The buyer, Mike Burns, and Mayor Becky Erickson signed paperwork for the purchase June 5.

POULSBO — Poulsbo’s old city hall on Jensen Way, vacant since November 2010, has a buyer.

“We have sold the old city hall property to a gentleman on Bainbridge Island for $1.2 million,” Mayor Becky Erickson said June 4. “It’s a contingency sale. We have to perform certain things and he has to perform certain things, but we have every expectation that the (property) is being sold.”

The City Council voted June 4 in favor of selling the property, after discussing the proposed sale in an executive session after its regular meeting. The vote was 5-0 in favor of allowing the mayor to sign the purchase and sale agreement. The buyer, Mike Burns, and the mayor signed paperwork for the purchase and sale June 5.

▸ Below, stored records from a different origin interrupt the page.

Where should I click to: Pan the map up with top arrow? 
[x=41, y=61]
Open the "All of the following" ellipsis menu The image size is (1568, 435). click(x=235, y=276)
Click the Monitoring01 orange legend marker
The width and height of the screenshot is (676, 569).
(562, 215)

One contingency for the city is that the old city hall building will be demolished. The city also has to seek approval from Kitsap County, which at one time had offices in the building and owns 25 percent of the property.

In the past, Erickson has said proceeds from the sale of the old city hall property will be used to defray the debt from construction of the new city hall on Moe Street.

The old city hall was at one time a fire station. Thecity moved to its new city hall on Nov. 15, 2010. Talk about finding a new city hall began in the mid-1980s, as the make-shift building on Jensen Way grew aged and in need of repairs.

Two potential buyers, one of them the Port of Poulsbo, considered purchasing the site and redeveloping it. The port district hired a consultant to study the feasibility of developing a hotel, a parking garage, or retail stores on the site.

Those ideas were reflected in discussions with Burns, Erickson said, noting that Burns has not made a decision on what to do with the property just yet. She said that whatever is built there will have to fit in with downtown’s Little Norway theme.

“The building that is going to be built must fit in with our downtown commercial district code,” Erickson said. “The things that have been discussed with me (for the property) have been a hotel, or apartments with retail. Both were discussed, but there hasn’t been a formal decision by the buyer as to what he’s going to do with it.”

Before any approval by the city, Burns will go through a design review process to ensure that whatever is built on the old city hall property is up to downtown standards.

The port had a right of refusal agreement with the city from December 2013 until March 2014, meaning that for that period of time, the port had a claim on purchasing it if it chose to do so. The port did not attempt to extend the agreement when it ended.